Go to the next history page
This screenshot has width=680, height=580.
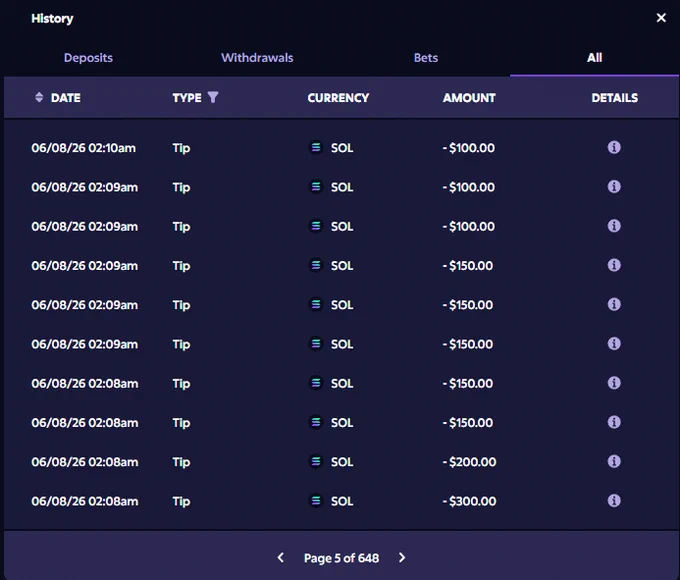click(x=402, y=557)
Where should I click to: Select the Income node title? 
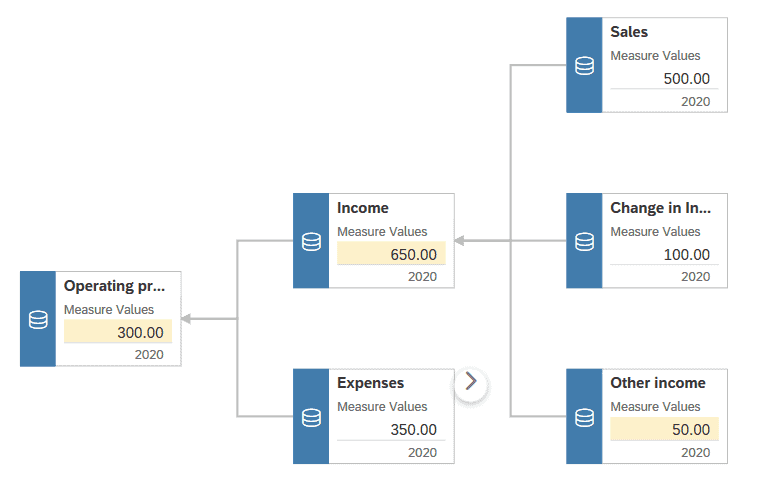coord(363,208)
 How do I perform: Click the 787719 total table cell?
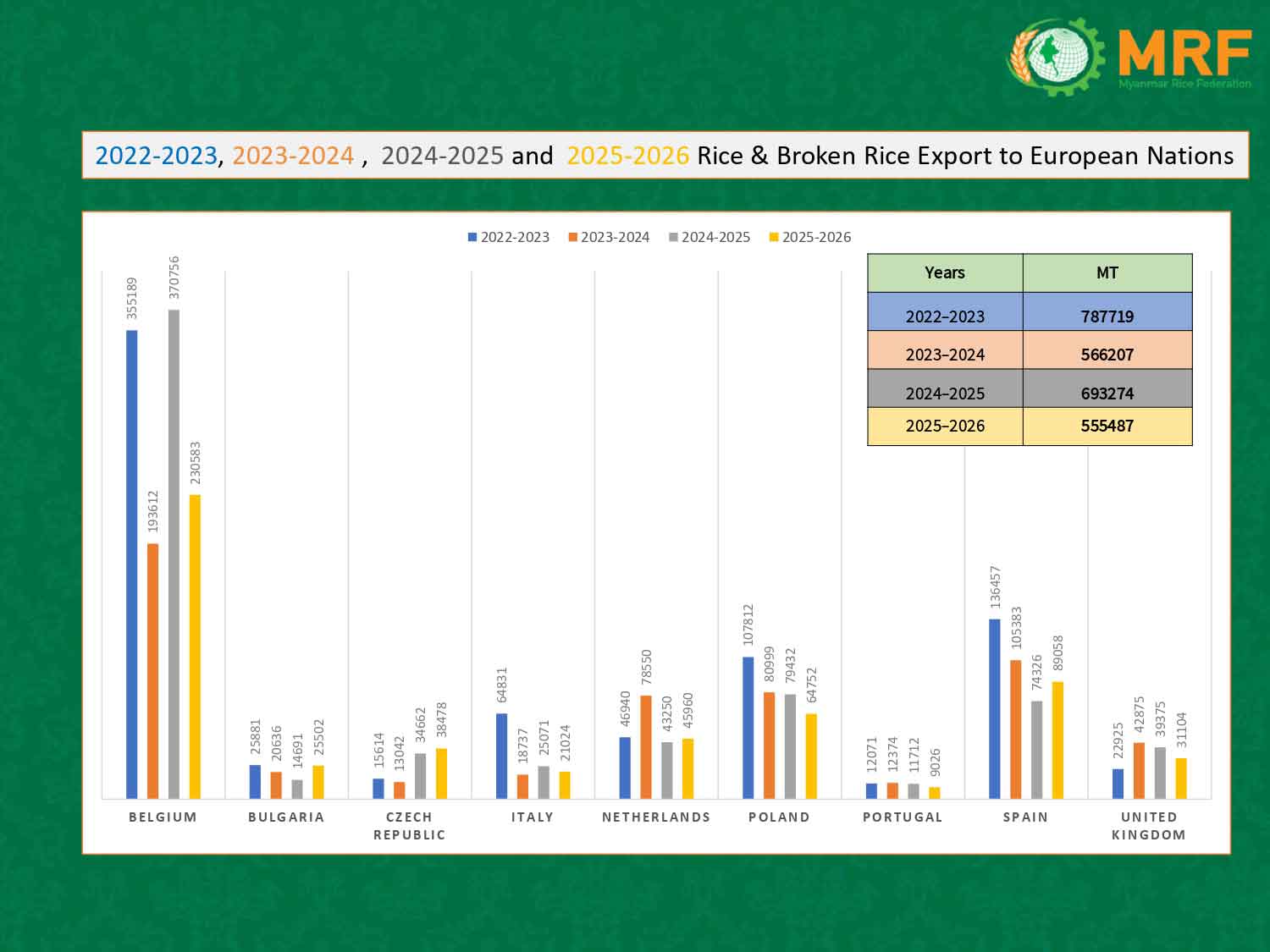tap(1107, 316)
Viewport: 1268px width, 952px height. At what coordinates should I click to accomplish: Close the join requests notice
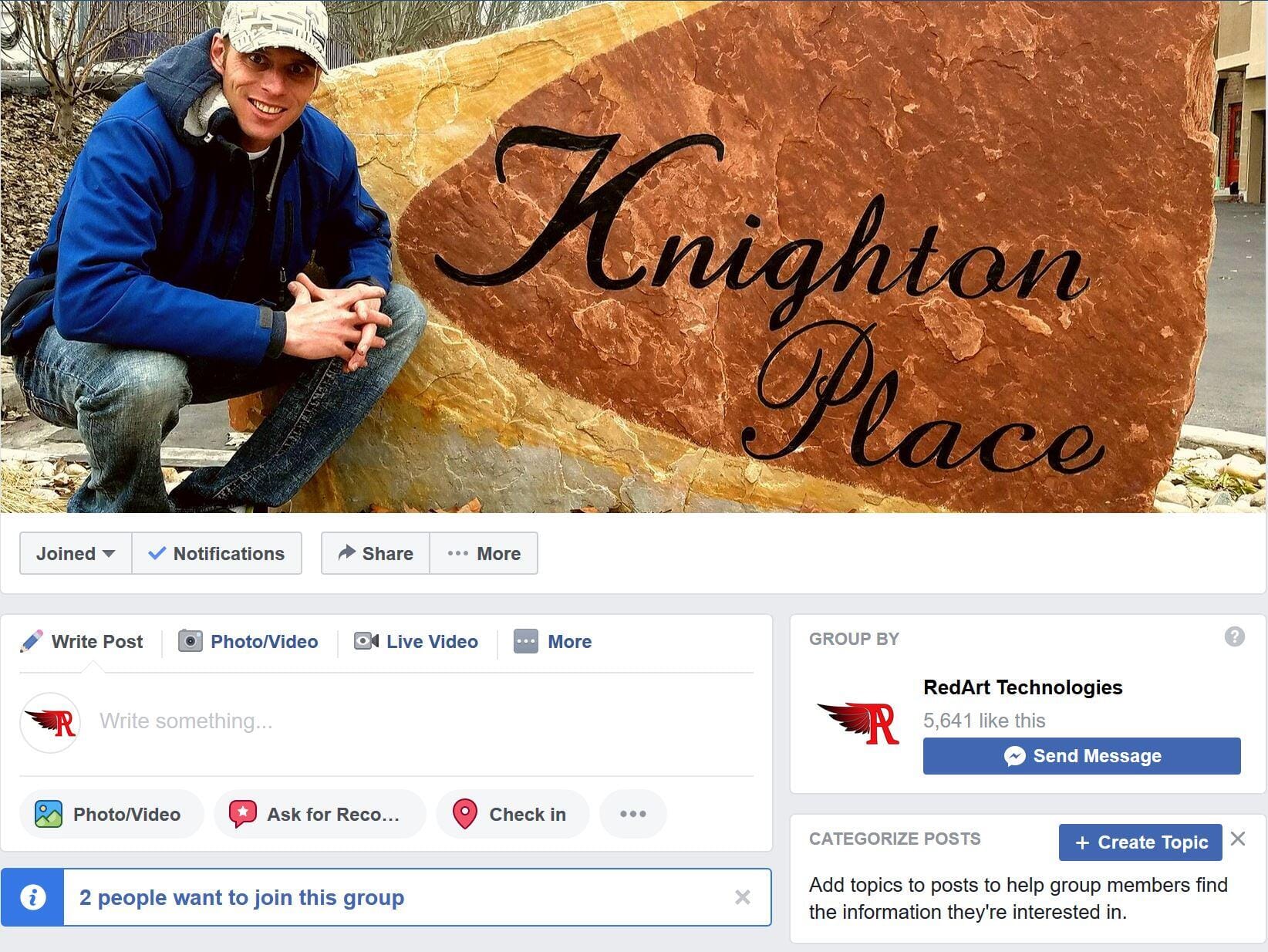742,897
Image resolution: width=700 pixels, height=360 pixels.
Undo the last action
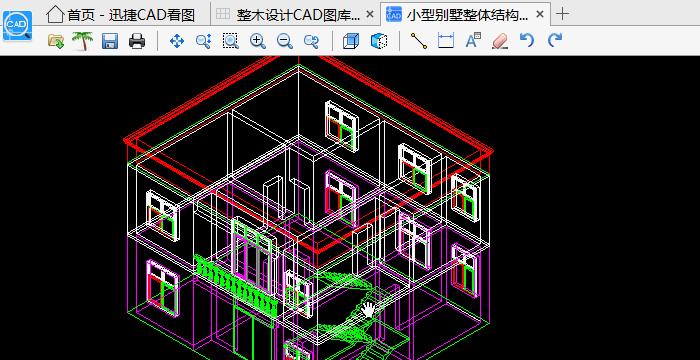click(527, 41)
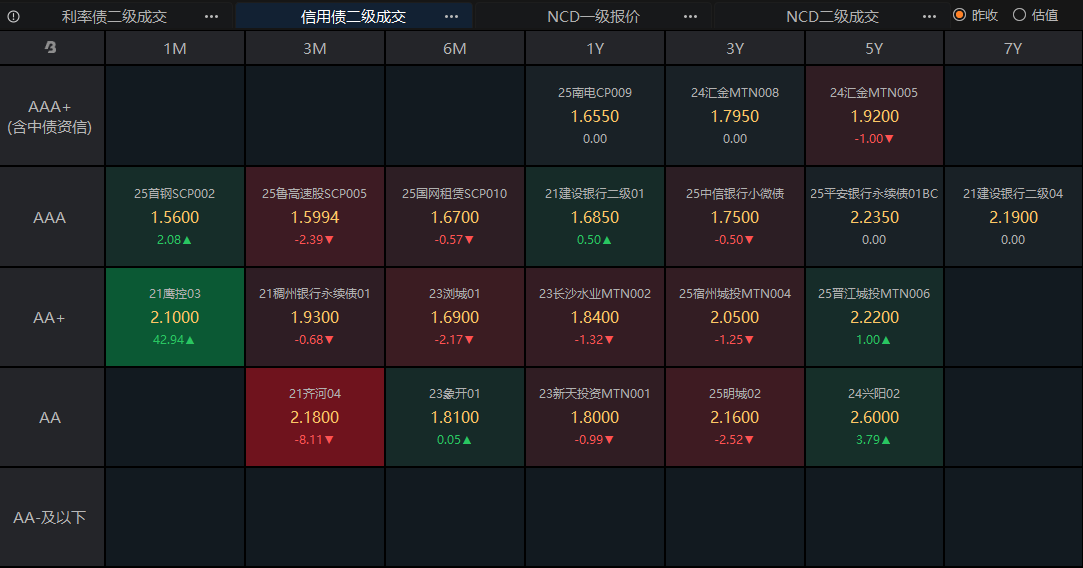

Task goal.
With the pictures set aside, repeat every entry above exactly.

Expected answer.
Go to the next history page
This screenshot has width=680, height=580.
click(x=402, y=557)
Where should I click to: Select the Income node title? 
coord(363,208)
 How do I perform: Click the 787719 total table cell?
tap(1107, 316)
Viewport: 1268px width, 952px height. At what coordinates should I click to accomplish: Close the join requests notice
742,897
Image resolution: width=700 pixels, height=360 pixels.
Undo the last action
click(527, 41)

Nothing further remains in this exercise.